*** Opening of Available data ***

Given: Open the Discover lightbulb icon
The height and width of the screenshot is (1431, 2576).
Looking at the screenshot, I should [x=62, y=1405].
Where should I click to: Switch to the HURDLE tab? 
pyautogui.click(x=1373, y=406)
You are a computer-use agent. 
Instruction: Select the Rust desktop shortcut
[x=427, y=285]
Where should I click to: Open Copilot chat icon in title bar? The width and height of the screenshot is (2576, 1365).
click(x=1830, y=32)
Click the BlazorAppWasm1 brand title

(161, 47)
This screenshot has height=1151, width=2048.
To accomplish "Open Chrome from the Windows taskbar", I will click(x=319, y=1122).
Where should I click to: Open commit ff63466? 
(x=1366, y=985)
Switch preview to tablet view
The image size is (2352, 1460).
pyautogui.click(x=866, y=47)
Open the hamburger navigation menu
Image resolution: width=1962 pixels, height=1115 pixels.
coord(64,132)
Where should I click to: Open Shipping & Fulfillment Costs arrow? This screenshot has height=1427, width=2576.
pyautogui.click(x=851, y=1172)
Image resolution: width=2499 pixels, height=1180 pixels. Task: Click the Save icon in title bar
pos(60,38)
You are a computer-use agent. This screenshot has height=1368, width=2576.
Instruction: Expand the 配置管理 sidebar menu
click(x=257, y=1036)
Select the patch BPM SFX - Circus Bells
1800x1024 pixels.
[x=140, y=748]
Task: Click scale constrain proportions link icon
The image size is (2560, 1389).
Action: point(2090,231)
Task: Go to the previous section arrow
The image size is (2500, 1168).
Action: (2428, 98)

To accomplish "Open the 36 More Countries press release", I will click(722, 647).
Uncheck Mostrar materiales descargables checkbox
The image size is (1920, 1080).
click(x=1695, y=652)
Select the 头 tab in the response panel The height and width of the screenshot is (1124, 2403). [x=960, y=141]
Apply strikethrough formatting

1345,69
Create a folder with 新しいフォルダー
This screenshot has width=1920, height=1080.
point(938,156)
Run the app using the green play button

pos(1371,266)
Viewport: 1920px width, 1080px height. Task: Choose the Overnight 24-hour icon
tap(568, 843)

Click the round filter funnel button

*** Close of Available data ***

### Exercise
All of the records shown above should be reproduced exactly.

### Solved exercise
Given: Open the Discover lightbulb icon
The height and width of the screenshot is (1431, 2576).
Looking at the screenshot, I should [x=62, y=1405].
Where should I click to: Switch to the HURDLE tab? 
pyautogui.click(x=1373, y=406)
You are a computer-use agent. 
Instruction: Select the Rust desktop shortcut
[x=427, y=285]
Where should I click to: Open Copilot chat icon in title bar? The width and height of the screenshot is (2576, 1365).
click(x=1830, y=32)
Click the BlazorAppWasm1 brand title

(161, 47)
This screenshot has height=1151, width=2048.
To accomplish "Open Chrome from the Windows taskbar", I will click(x=319, y=1122).
Where should I click to: Open commit ff63466? 
(x=1366, y=985)
Switch preview to tablet view
The image size is (2352, 1460).
pyautogui.click(x=866, y=47)
Open the hamburger navigation menu
Image resolution: width=1962 pixels, height=1115 pixels.
coord(64,132)
Where should I click to: Open Shipping & Fulfillment Costs arrow? This screenshot has height=1427, width=2576.
pyautogui.click(x=851, y=1172)
Image resolution: width=2499 pixels, height=1180 pixels. Task: Click the Save icon in title bar
pos(60,38)
You are a computer-use agent. This screenshot has height=1368, width=2576.
Instruction: Expand the 配置管理 sidebar menu
click(x=257, y=1036)
Select the patch BPM SFX - Circus Bells
1800x1024 pixels.
[x=140, y=748]
Task: Click scale constrain proportions link icon
The image size is (2560, 1389).
Action: point(2090,231)
Task: Go to the previous section arrow
The image size is (2500, 1168).
Action: (2428, 98)

To accomplish "Open the 36 More Countries press release", I will click(722, 647).
Uncheck Mostrar materiales descargables checkbox
The image size is (1920, 1080).
click(x=1695, y=652)
Select the 头 tab in the response panel The height and width of the screenshot is (1124, 2403). [x=960, y=141]
Apply strikethrough formatting

1345,69
Create a folder with 新しいフォルダー
This screenshot has width=1920, height=1080.
point(938,156)
Run the app using the green play button

pos(1371,266)
Viewport: 1920px width, 1080px height. Task: Choose the Overnight 24-hour icon
tap(568, 843)

Click the round filter funnel button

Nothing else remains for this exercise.